BELLE PLAINE, Kan. (AP) - The Kansas Supreme Court issued two decisions Friday with far-reaching implications for same-sex couples, finding that parenting intentions at the moment of a child’s birth are critical to establishing parental rights.
Both cases involved birth mothers who conceived through artificial insemination and were fighting petitions by their former same-sex partners to establish parentage after their romantic relationships had fallen apart. In both cases, the women had not married and they did not have written or oral co-parenting agreements.
The court found that under the Kansas Parentage Act a woman needs only to show that she acknowledged maternity at the time of the child’s birth and show evidence that the birth mother consented at that time to share the care, custody and control of the child.
The cases - one from Butler County and the other from Crawford County - were sent back down to the lower courts for further proceedings consistent with the rulings.
“The court must avoid giving either party a veto after the arrangement has been put in place and into effect at the time of the child’s birth,” the state Supreme Court said. “Allowing unilateral action by either party to thwart the maternity of the other after a child has arrived and vital bonds with both have begun to form is unacceptable.”

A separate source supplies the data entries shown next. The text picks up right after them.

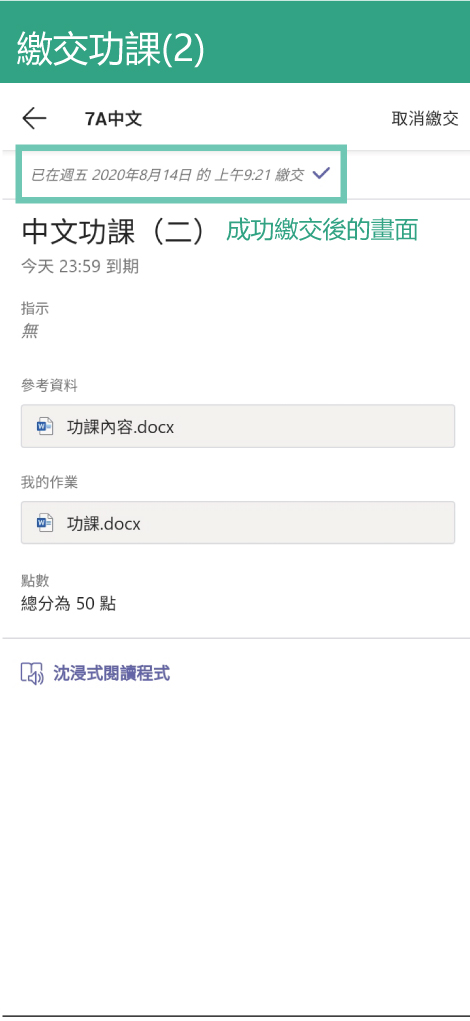Click the purple submitted checkmark icon
470x1021 pixels.
pyautogui.click(x=322, y=173)
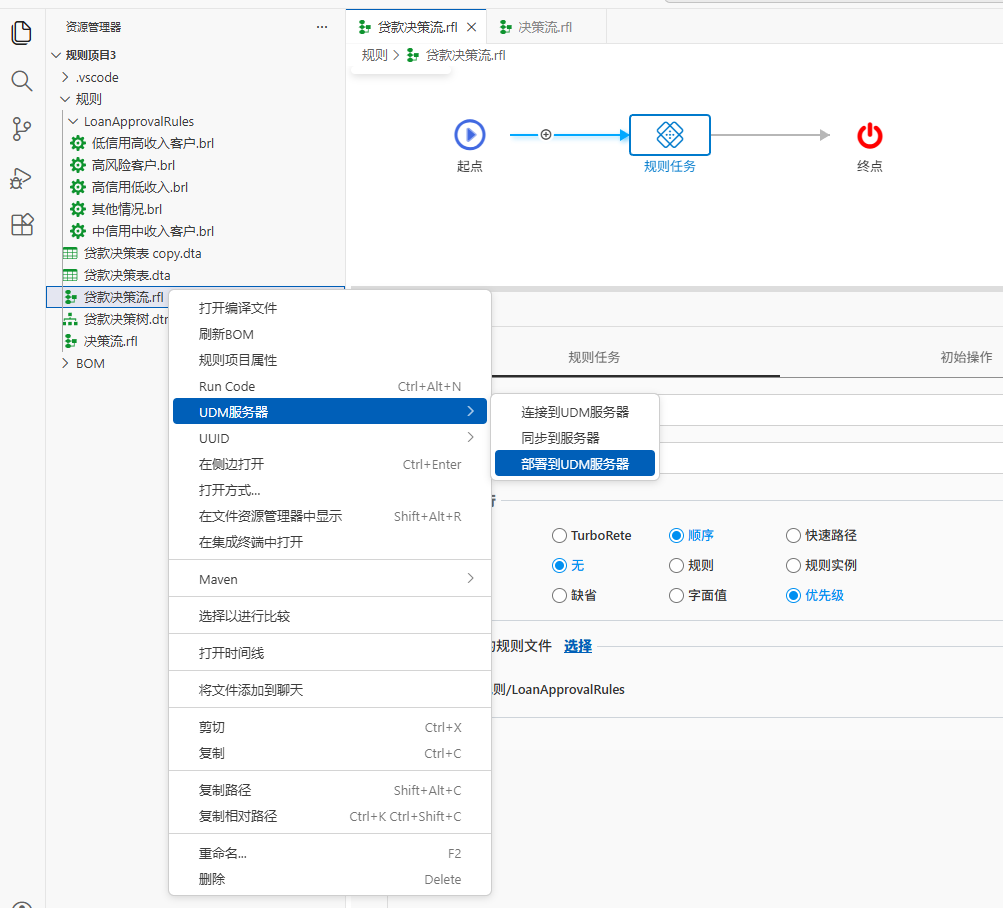The height and width of the screenshot is (908, 1003).
Task: Expand the .vscode folder
Action: pyautogui.click(x=66, y=77)
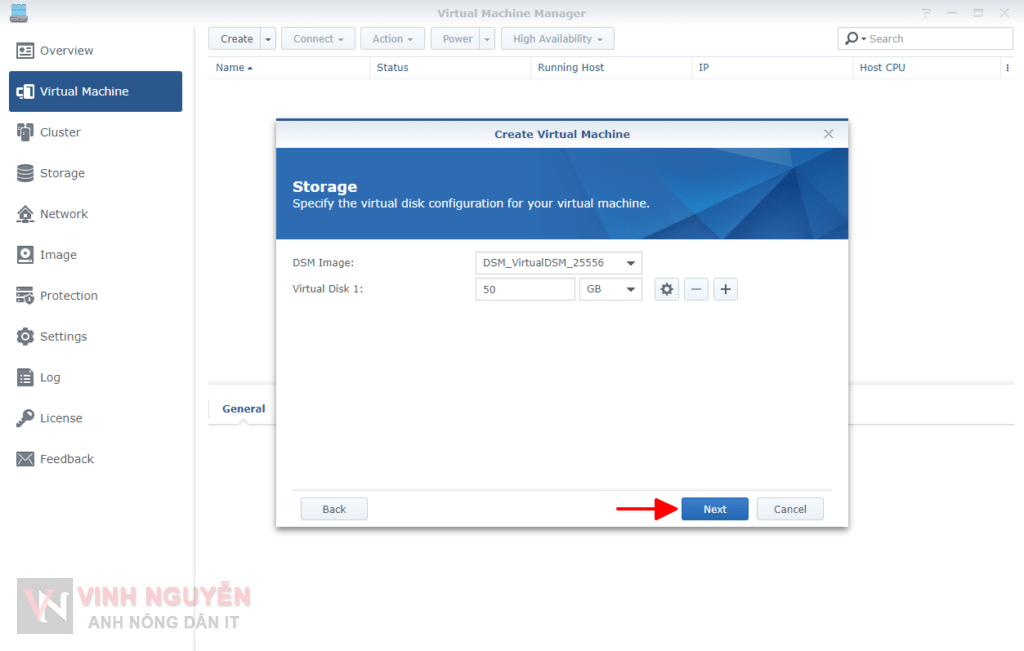Add a virtual disk with plus button
1024x651 pixels.
[725, 289]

Provisions in the Kansas Parentage Act support the idea that it is at the moment of birth when state law deems a child to have either one parent or two, the court said.
The court stopped short of requiring a formal contractual arrangement, but said a demand that each individual makes up her mind at the time of birth incentivizes stability for the child. It likened it to the existence of premeditation when a trigger is pulled, saying the evidence of what is in the mind of the person pulling it may come from words and actions before, during and after the event.
In dissenting opinions, Judge Caleb Stegall wrote that rulings issued by the majority on Friday suggest that a person’s legal status as a parent can be brought into existence by a mere declaration of circumstantial evidence of an intent to share.
“But children are not cookies, and sharing is far too elusive a concept on which to establish such bedrock relationships as those which exist between parents and their children,” Stegall wrote.
Stegall said if the legislative branch does not agree with the court’s interpretation of the Kansas Parentage Act, it has “a constitutional obligation to act.”